A ground-breaking battle between lawyers and artificial intelligence (AI) has ended in a comfortable victory for AI.
Lawyers had a week to predict whether real PPI complaints were upheld or rejected by the Financial Ombudsman, using their own resources and unlimited time, before AI, in the form of CaseCrunch, got to work.
The CaseCrunch system, developed by the team behind LawBot, achieved an accuracy rate of 86.6%, compared to 62.3% for the lawyers. Over 100 lawyers, mainly solicitors from commercial law firms, contributed 775 predictions.

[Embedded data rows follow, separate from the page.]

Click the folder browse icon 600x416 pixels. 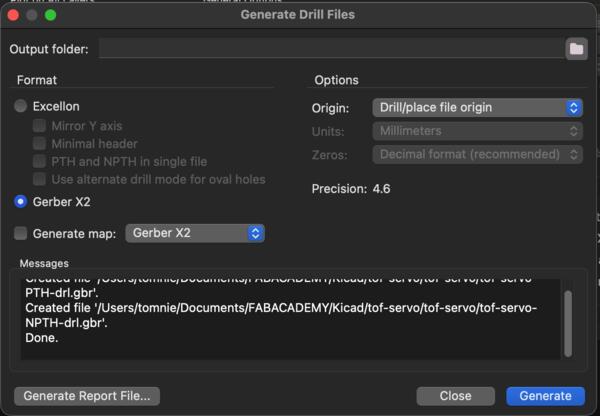[x=576, y=49]
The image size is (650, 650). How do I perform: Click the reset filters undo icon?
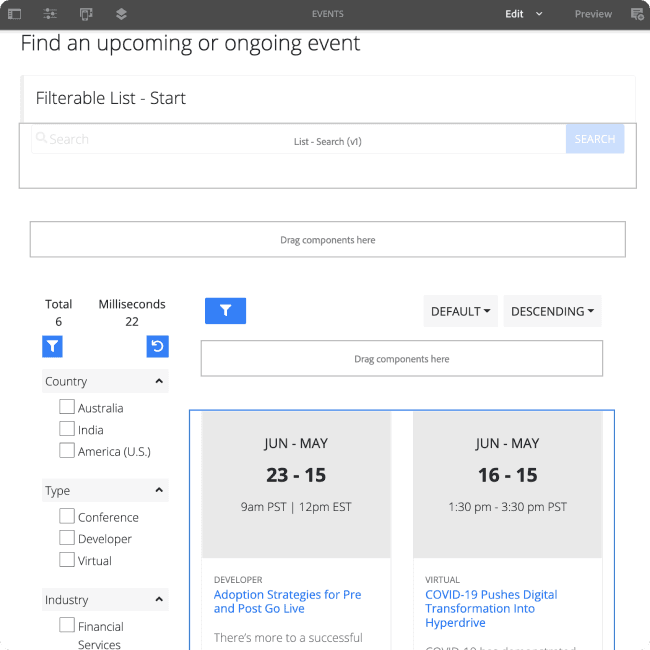tap(157, 346)
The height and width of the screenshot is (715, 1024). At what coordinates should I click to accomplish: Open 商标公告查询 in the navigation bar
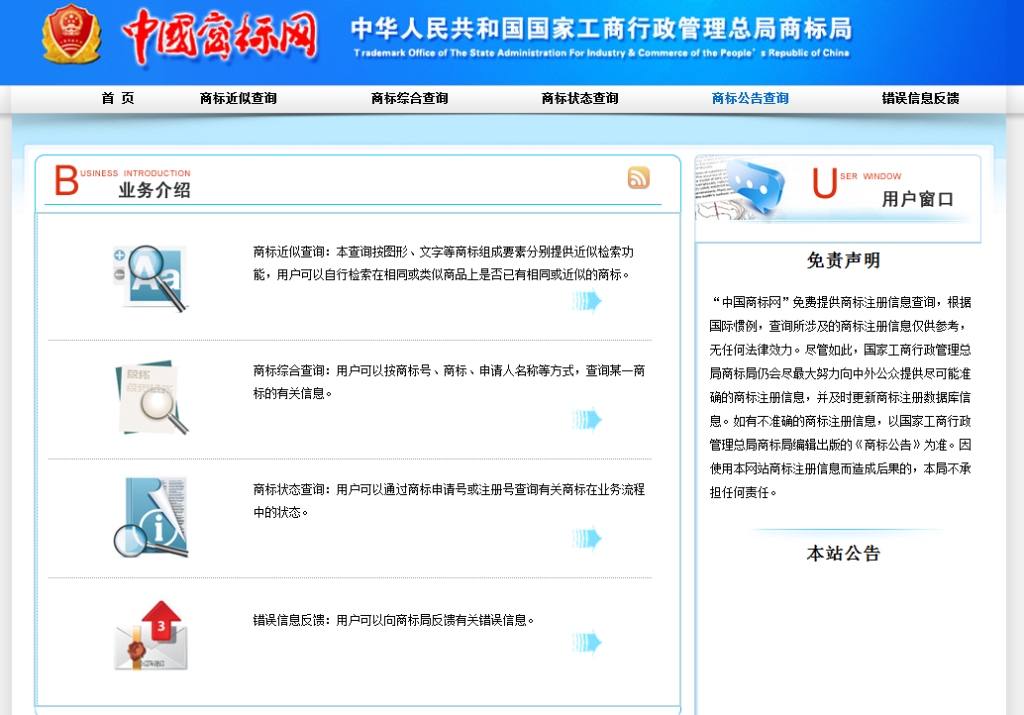pos(750,98)
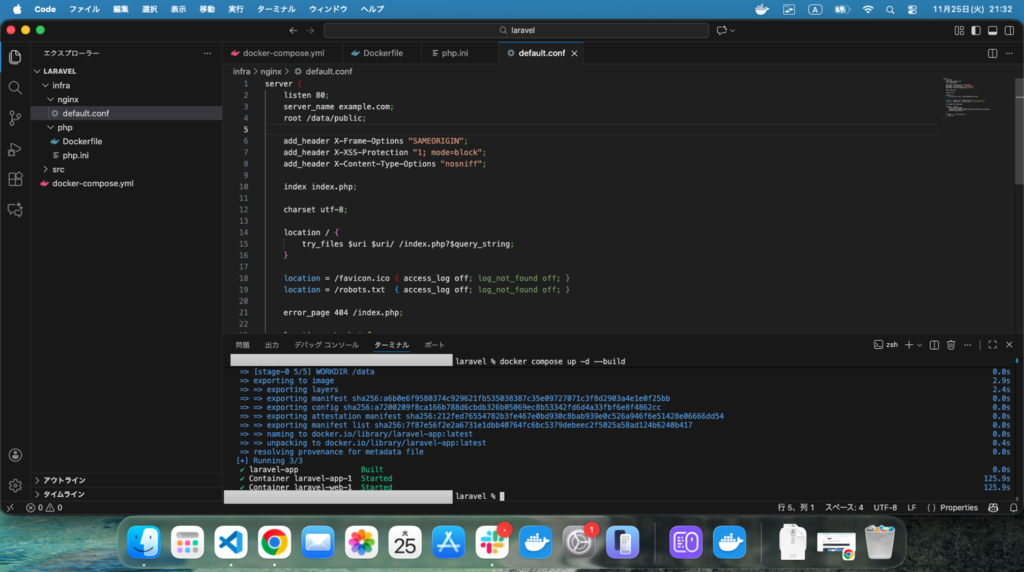The height and width of the screenshot is (572, 1024).
Task: Kill terminal with the trash icon
Action: pos(951,344)
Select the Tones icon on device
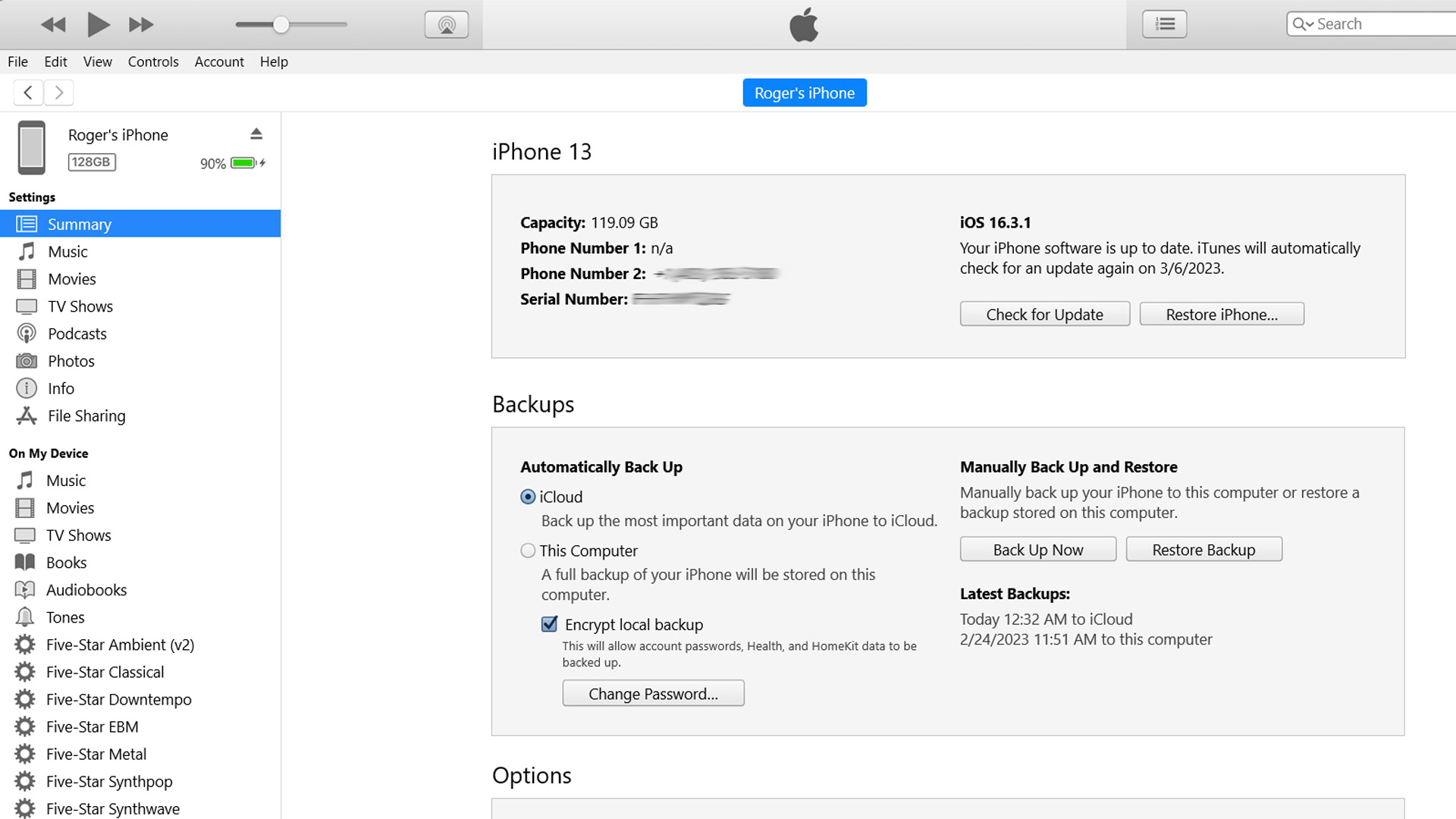1456x819 pixels. 26,617
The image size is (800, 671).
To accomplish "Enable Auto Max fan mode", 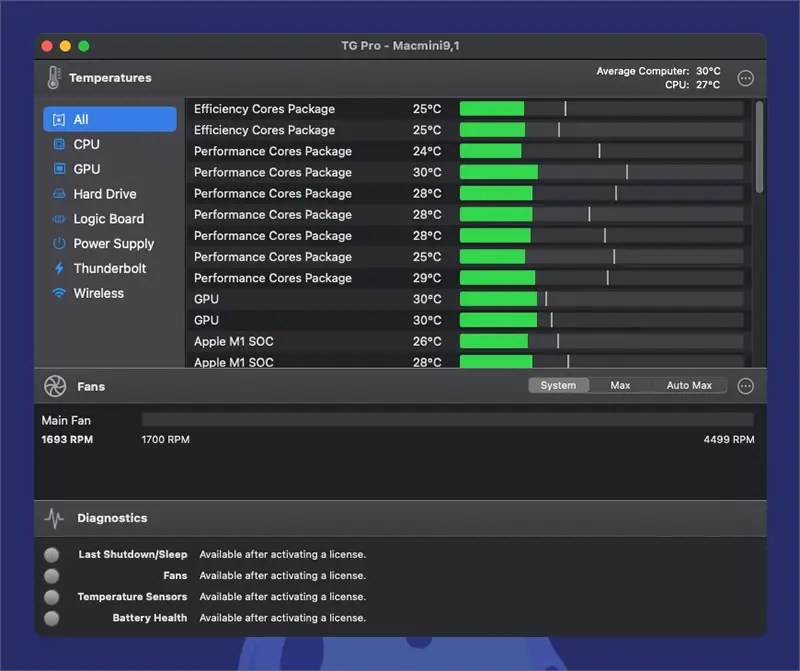I will 689,384.
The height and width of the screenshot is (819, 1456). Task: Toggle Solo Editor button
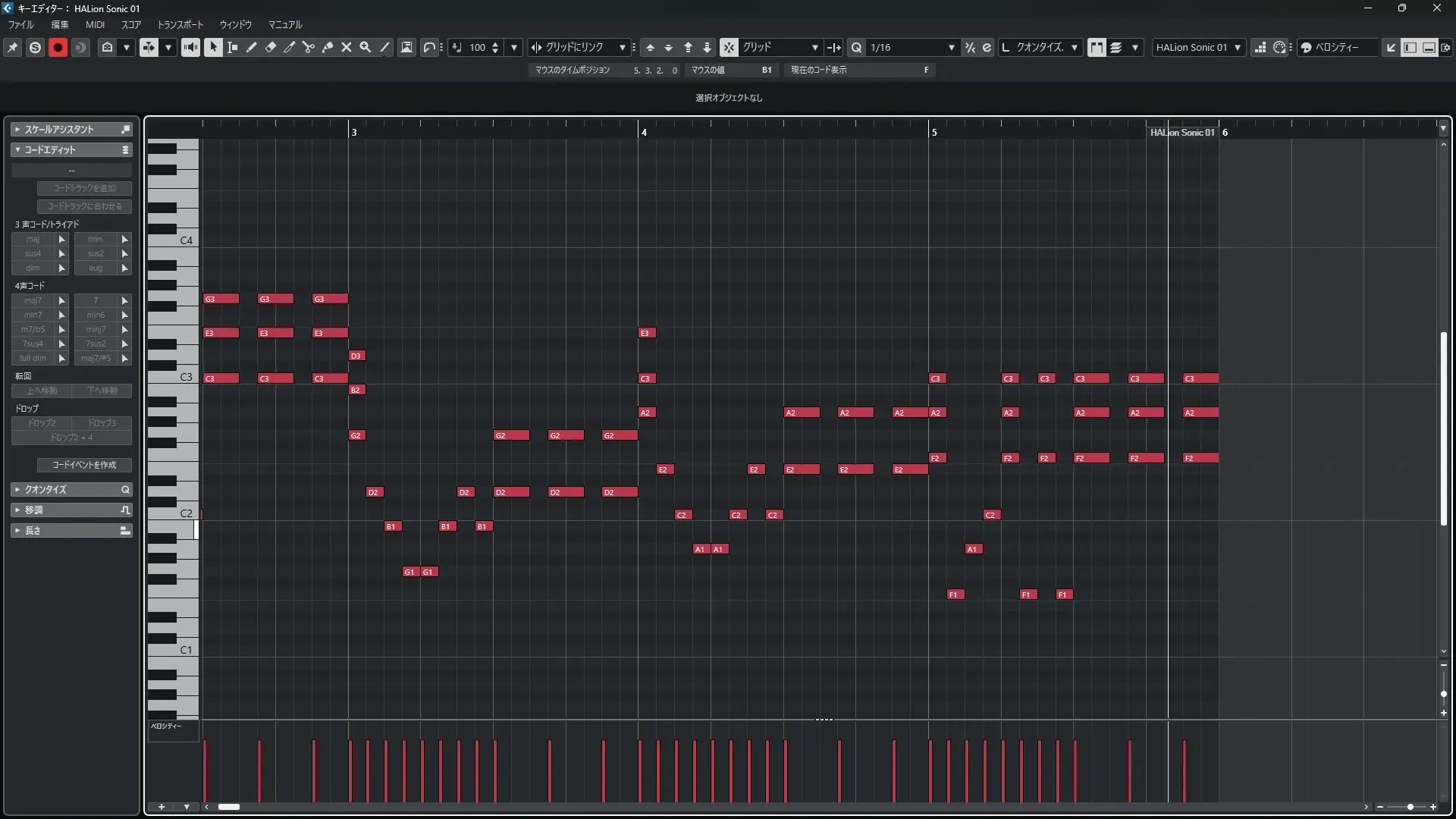point(35,47)
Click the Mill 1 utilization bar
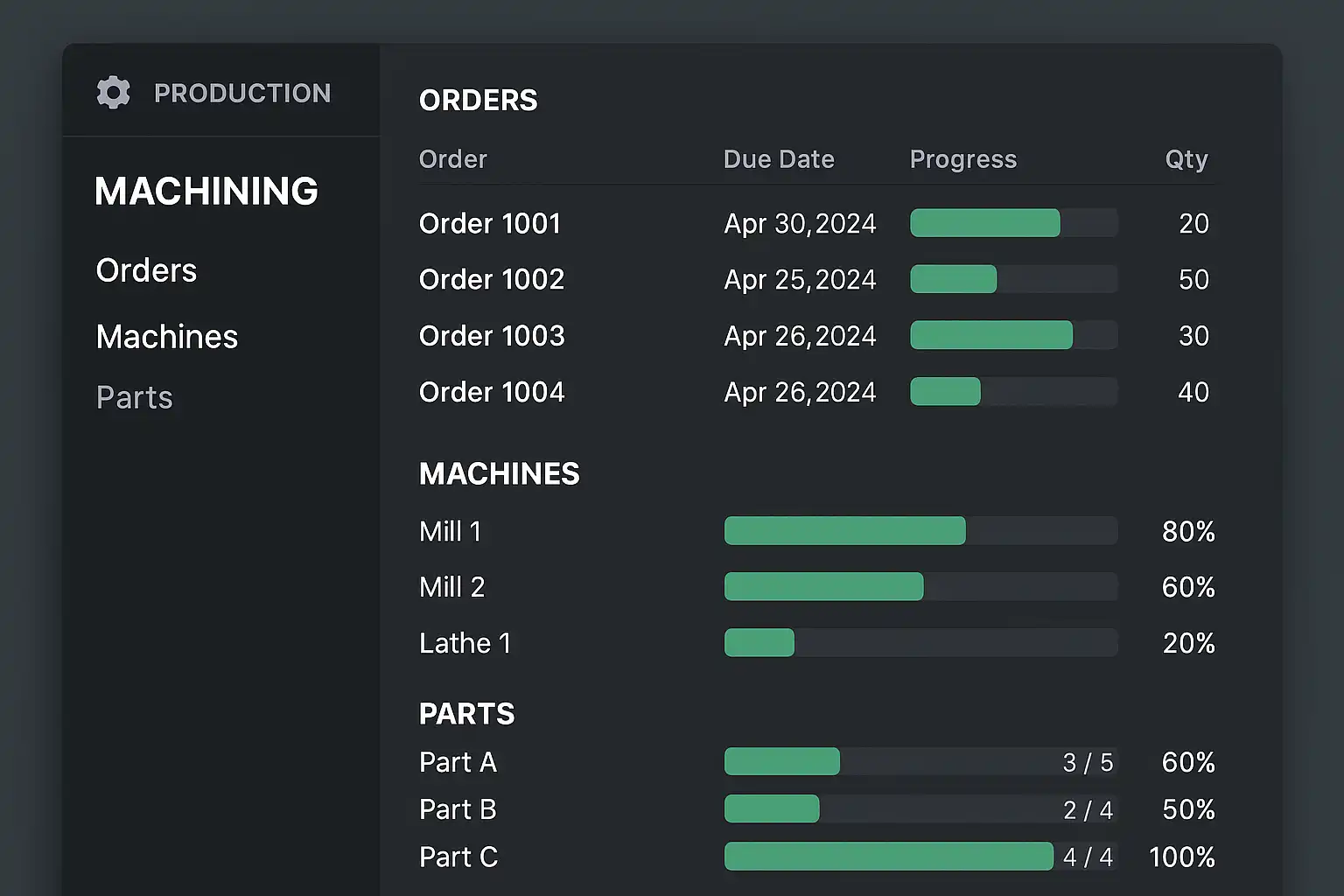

Ludwig Bull, scientific director of CaseCrunch, said: “Evaluating these results is tricky. These results do not mean that machines are generally better at predicting outcomes than human lawyers.
“These results show that if the question is defined precisely, machines are able to compete with and sometimes outperform human lawyers.
“The use case for these systems clear. Legal decision prediction systems like ours can solve legal bottlenecks within organisations permanently and reliably.”
CaseCrunch said the main reason for the machine’s winning margin seemed to be that the network had “a better grasp of the importance of non-legal factors”, such as age, than the lawyers.
Mr Bull is working on a research paper explaining the approach taken and broader significance of the challenge, to be published early next month.
The legal judge for the challenge was Felix Steffek, lecturer in law at Cambridge University and co-director of the Centre for Corporate and Commercial Law.
He said: “The factual descriptions of the problems set by the Financial Ombudsman Service are a reasonable basis for a prediction about PPI mis-selling complaints being upheld or rejected by the ombudsman at an early stage in the advisory process.
“Trained lawyers from commercial London law firms, using all the tools and resources they usually work with, are able to make reasonable predictions about these problems at this point even though the information given per claim varies and further information might be revealed at later stages.”
The technical judge was Ian Dodd, UK director of American case prediction pioneers Premonition.
Mr Dodd said it would be interesting to put a value, in pounds sterling, on the processing costs of the challenge: “The real number of ‘Human: 62.3% at £300p/h and X hours’ compared to ‘AI: 86.6% at £17ph and X hours’ is the true bottom line.”
Rebecca Agliolo, marketing director of CaseCrunch, told Legal Futures: “We realised that there are two main obstacles to the substantive advancement and adoption of legal AI.
“Firstly, that the capabilities of AI are shrouded in misconceptions, as lawyers and journalists are fundamentally asking the wrong questions. Secondly, there has been too much talking and too little ‘doing’.
“Ultimately, the challenge wasn’t about ‘winning or losing’- it was about showcasing the potential of artificial intelligence and changing the current paradigm not by talking, but by doing.”
The results were announced at a reception at City firm Kennedys, and the other sponsors were Pinsent Masons and consultants Cosmonauts.
Last year, AI was used to predict the outcome of cases in the European Court of Human Rights in 79% of cases.